L’attenzione degli economisti è stata attirata proprio dai molti investimenti provenienti dagli Emirati Arabi Uniti verso le grandi compagnie americane. Lo scorso anno la Abu Dhabi Investment Authority ha rilevato il 4,9% di Citigroup, azienda in difficoltà dopo la crisi dei mutui subprime. Il colosso bancario ha gradito l’arrivo di 7,5 miliardi di dollari, somma che rappresenta il secondo investimento arabo nella compagnia poiché anche il principe saudita Walid bin Talal possiede una quota vicina al 5%. Il governo di Abu Dhabi ha inoltre stretto joint ventures con giganti del settore energetico come Exxon Mobil e Shell.
Un altro colosso finanziario proveniente dal Golfo Persico che ha avviato acquisizioni all’estero è il fondo sovrano Dubai International Capital, uno dei rami della Dubai Holding. Negli ultimi anni ha comprato il 4,9% della Sony, prima compagnia nel mondo per l’elettronica di consumo, e il 9,9% di Och-Ziff Capital Management Group, società americana che gestisce investimenti. Il fondo arabo ha rilevato quote di importati società come la banca inglese Hsbc, il gruppo automobilistico DaimlerChrysler, il gruppo produttore di componenti per la meccanica Doncasters Plc e gli alberghi dell’inglese Travelodge Hotels. Nel settore dell’aeronautica la Dubai International Capital è fortemente entrata nel mercato mondiale acquistando il 3,12% di Eads, il colosso aerospaziale europeo che controlla il consorzio Airbus. Quest’ultima società si è mostrata interessata all’affare poiché uno dei suoi maggiori clienti è proprio la Emirates, compagnia che le ha commissionato 55 velivoli del modello A380, il nuovo aereo di lusso con suites, letti e docce.

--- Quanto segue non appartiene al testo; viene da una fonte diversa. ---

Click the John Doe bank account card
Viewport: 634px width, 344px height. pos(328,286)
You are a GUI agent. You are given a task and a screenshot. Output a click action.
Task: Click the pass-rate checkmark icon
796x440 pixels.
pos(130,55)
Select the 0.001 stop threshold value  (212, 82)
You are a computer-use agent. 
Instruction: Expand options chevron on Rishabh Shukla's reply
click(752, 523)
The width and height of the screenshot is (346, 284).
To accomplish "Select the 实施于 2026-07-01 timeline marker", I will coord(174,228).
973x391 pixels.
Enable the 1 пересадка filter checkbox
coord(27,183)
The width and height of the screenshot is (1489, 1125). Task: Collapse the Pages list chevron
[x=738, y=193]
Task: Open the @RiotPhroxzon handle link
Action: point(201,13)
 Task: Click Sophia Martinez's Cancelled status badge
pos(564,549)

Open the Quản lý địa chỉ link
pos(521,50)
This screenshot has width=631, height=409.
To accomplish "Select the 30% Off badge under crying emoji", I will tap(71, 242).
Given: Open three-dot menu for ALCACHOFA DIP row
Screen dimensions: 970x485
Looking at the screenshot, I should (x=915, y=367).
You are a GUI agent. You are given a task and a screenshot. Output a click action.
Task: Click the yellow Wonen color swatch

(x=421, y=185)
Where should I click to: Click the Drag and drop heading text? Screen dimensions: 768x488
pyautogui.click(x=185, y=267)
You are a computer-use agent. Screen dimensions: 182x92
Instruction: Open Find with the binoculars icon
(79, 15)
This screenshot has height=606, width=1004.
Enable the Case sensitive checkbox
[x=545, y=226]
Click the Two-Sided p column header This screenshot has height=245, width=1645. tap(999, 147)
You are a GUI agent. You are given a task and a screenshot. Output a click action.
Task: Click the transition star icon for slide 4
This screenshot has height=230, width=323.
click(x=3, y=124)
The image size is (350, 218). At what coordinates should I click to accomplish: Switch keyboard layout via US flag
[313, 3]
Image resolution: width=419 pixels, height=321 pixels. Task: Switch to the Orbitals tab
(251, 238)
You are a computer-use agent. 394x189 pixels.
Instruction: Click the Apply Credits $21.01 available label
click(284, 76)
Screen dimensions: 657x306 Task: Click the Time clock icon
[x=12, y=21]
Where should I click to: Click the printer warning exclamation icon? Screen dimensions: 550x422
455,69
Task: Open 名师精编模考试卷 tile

Non solo Abu Dhabi e Dubai sono i protagonisti di tali manovre economiche, anche i vicini stati si muovono nella medesima direzione. La Qatar Investment Authority ha acquistato il 5% della banca svizzera Credit Suisse e quote del gruppo finanziario Barclays, mentre il fondo sovrano del Kuwait è entrato nel capitale del colosso americano Merrill Lynch. I mercati finanziari del Golfo Persico sono dunque sempre più interconnessi alle piazze d’affari mondiali. Il fenomeno è stato reso evidente in particolare quando lo scorso anno la borsa di Dubai ha acquistato il 28% del Nasdaq e nello stesso periodo la Qatar Investment Authority ha rilevato il 20% della borsa di Londra e il 9,98% di Omx, la società che gestisce i listini azionari dei paesi scandinavi e baltici.
Per le piazze d’affari i capitali dei paesi del Golfo Persico sono ovunque benvoluti. Soprattutto negli ultimi tempi di crisi finanziaria negli Stati Uniti e in Europa, dopo il crollo dovuto ai mutui subprime, le recenti nazionalizzazioni di Fannie Mae e Freddie Mac e la bancarotta della Lehman Brothers, il bisogno di liquidità sembra oggi più che mai una risorsa essenziale. “Una boccata d’ossigeno”, proprio così molti analisti hanno definito ogni investimento proveniente dal Medio Oriente. E se senza ossigeno non si può vivere, probabilmente in futuro crescerà sempre di più l’influenza di banche e fondi del Golfo Persico sull’economia mondiale.